For DCIS you can follow Van Nuys score... In your case info- "with single small foci, negative margin", is not sufficient... Pls also see margin distance/ Size and Histo and decide accordingly-
The Van Nuys Prognostic Index is based on lesion size, margin, tumor grade, presence of necrosis, and age and is used to determine greatest risk of recurrence. The low-scoring group may be treated with partial mastectomy alone. The intermediate-scoring group has been shown to benefit from adjuvant radiation therapy, and the high-scoring group should undergo mastectomy because the risk of recurrence with partial mastectomy with or without radiation is high.
for deciding to make a re-excision or radiotherapy,we should take into attention following points:
1-van Nuys score
2-volume of the involved breast and any asymmetry between the other(if there is a macromasty,a bilateral reduction mammaplasty wil be the best solution)or other kind of oncoplastic procedures to provide symmetry
3-patients wish:a- no operation : try radiotherapy for local control(at least 85 percent for 10 years)

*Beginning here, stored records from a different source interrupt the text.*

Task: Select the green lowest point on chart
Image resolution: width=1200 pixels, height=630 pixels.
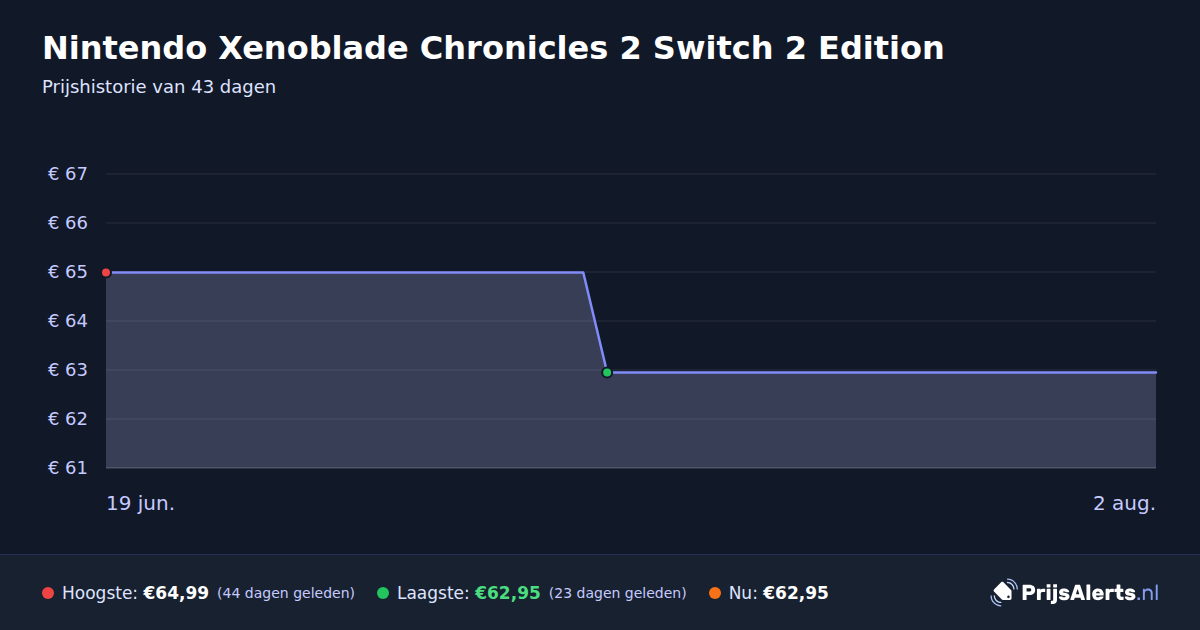Action: 607,372
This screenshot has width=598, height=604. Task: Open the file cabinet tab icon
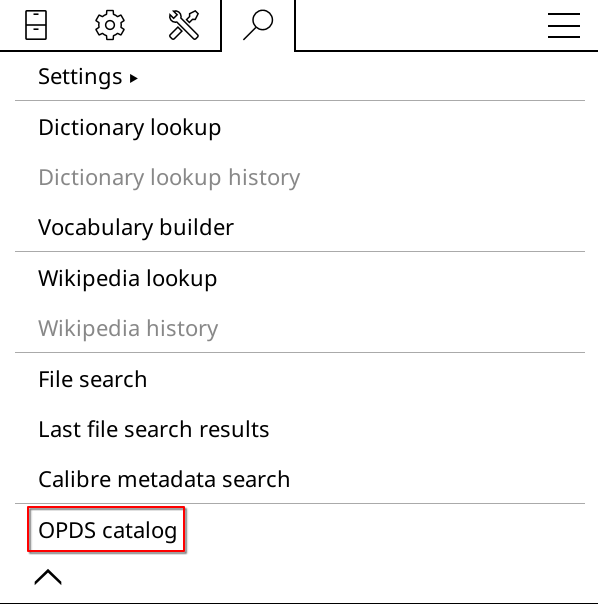36,25
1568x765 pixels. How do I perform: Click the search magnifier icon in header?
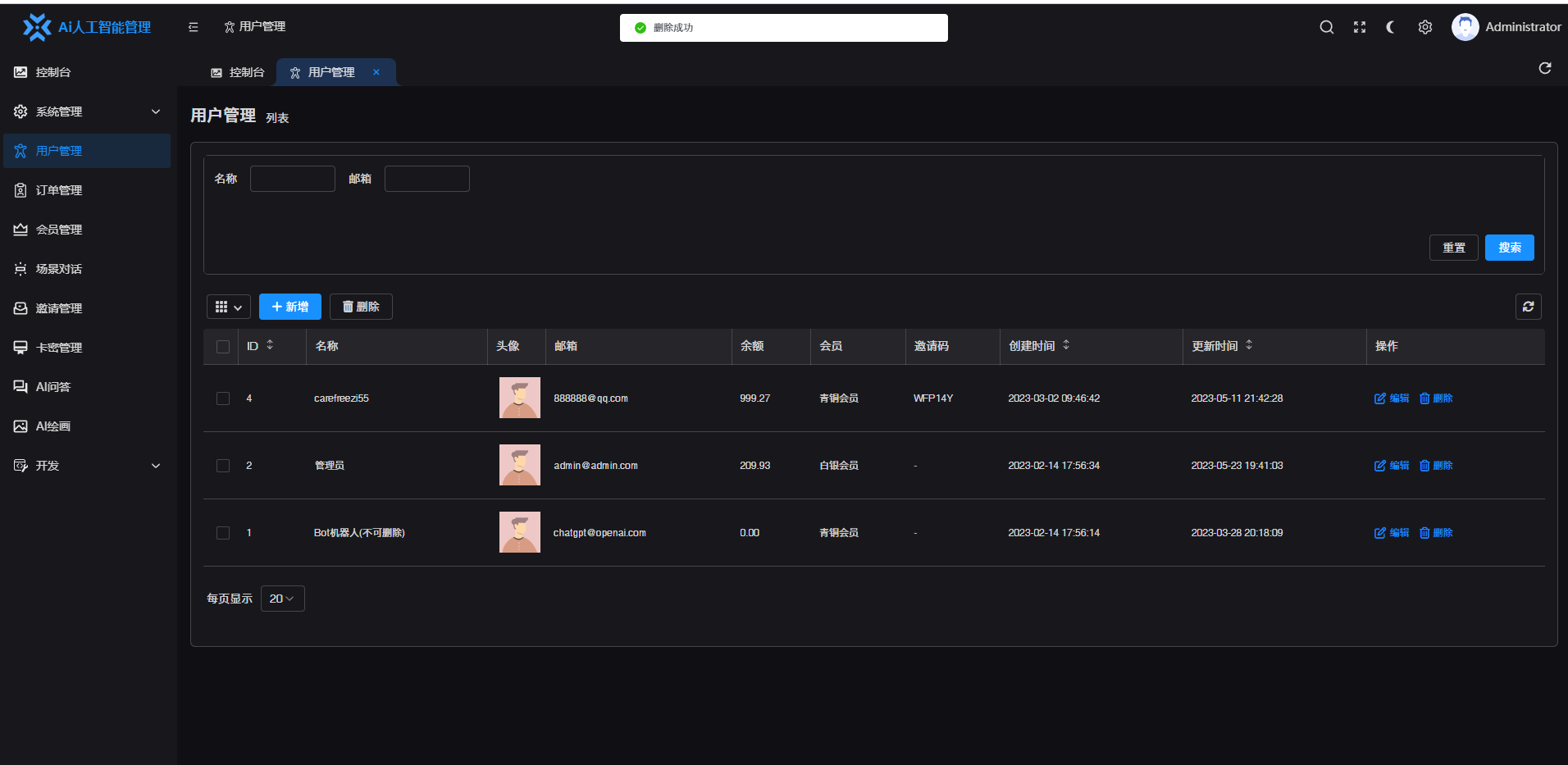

if she wants only a last operation,a nipple and skinsparing mastectomy+prosthesis instead of simple mastectomy(this preference should be supported by pathologic findings or a high van Nuys score
As because there is an isolated foci of intraductal carcinoma in the free margin so reexcision is one option. Age of the patient and receptor status is to be considered. If it is tripple negative then mastectomy is the another option. Otherwise Radiation therapy is the next option.